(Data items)
----

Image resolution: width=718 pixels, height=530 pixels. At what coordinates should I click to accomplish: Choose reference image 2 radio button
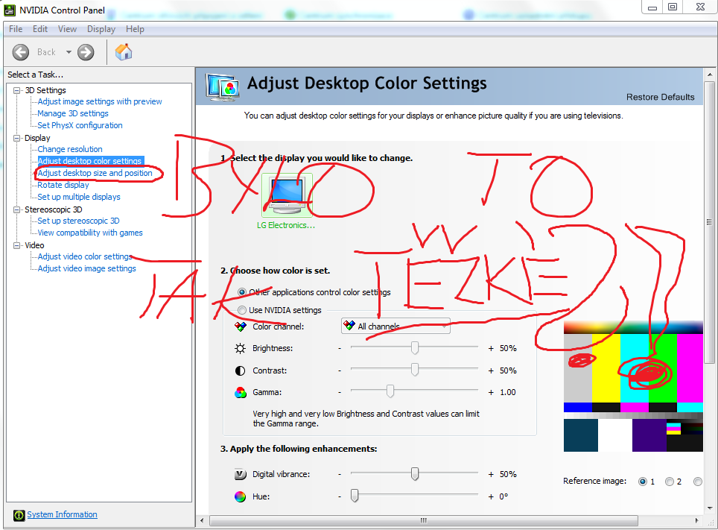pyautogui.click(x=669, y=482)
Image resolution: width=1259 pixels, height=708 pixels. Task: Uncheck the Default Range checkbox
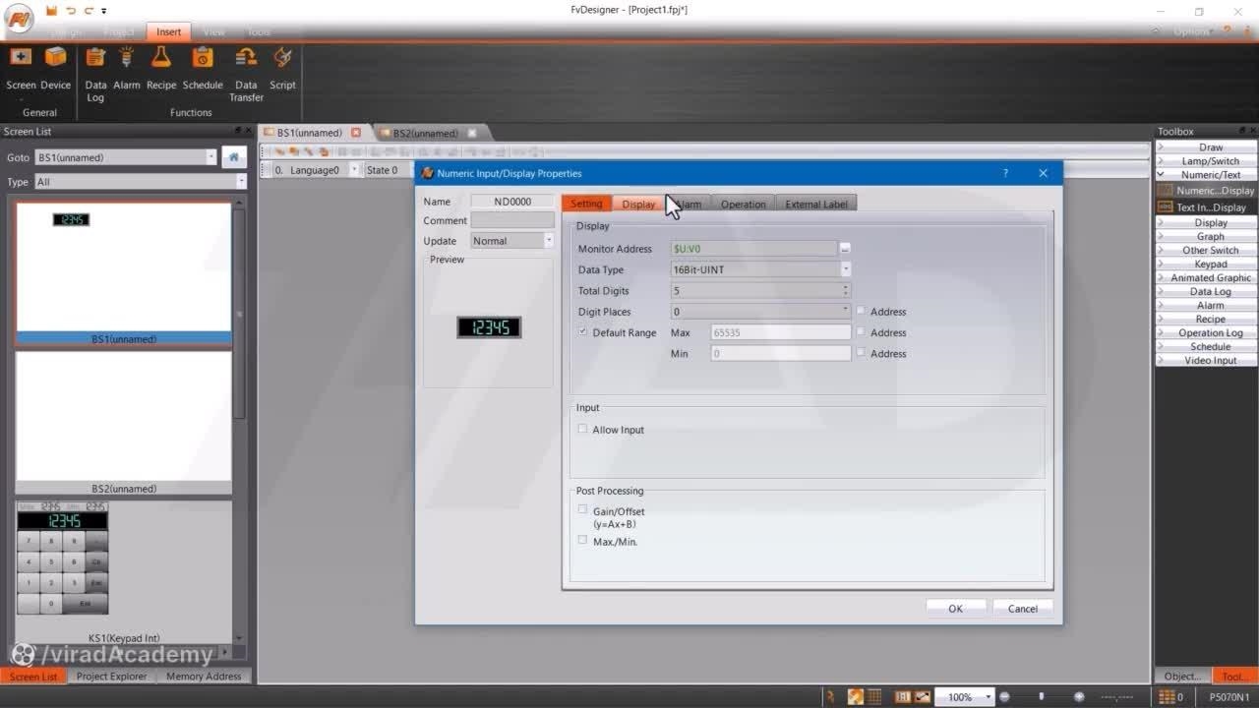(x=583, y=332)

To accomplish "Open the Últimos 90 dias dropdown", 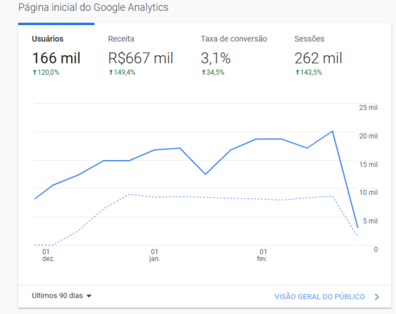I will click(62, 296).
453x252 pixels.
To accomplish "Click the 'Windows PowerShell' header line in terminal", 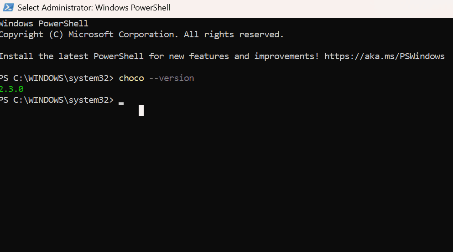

----

> **What you need to do**
Above are the records. Copy exactly, and only, the lines from the line containing "453x252 pixels." through the last one, omitting any pictures.

> **Answer for this exercise**
453x252 pixels.
To accomplish "Click the 'Windows PowerShell' header line in terminal", 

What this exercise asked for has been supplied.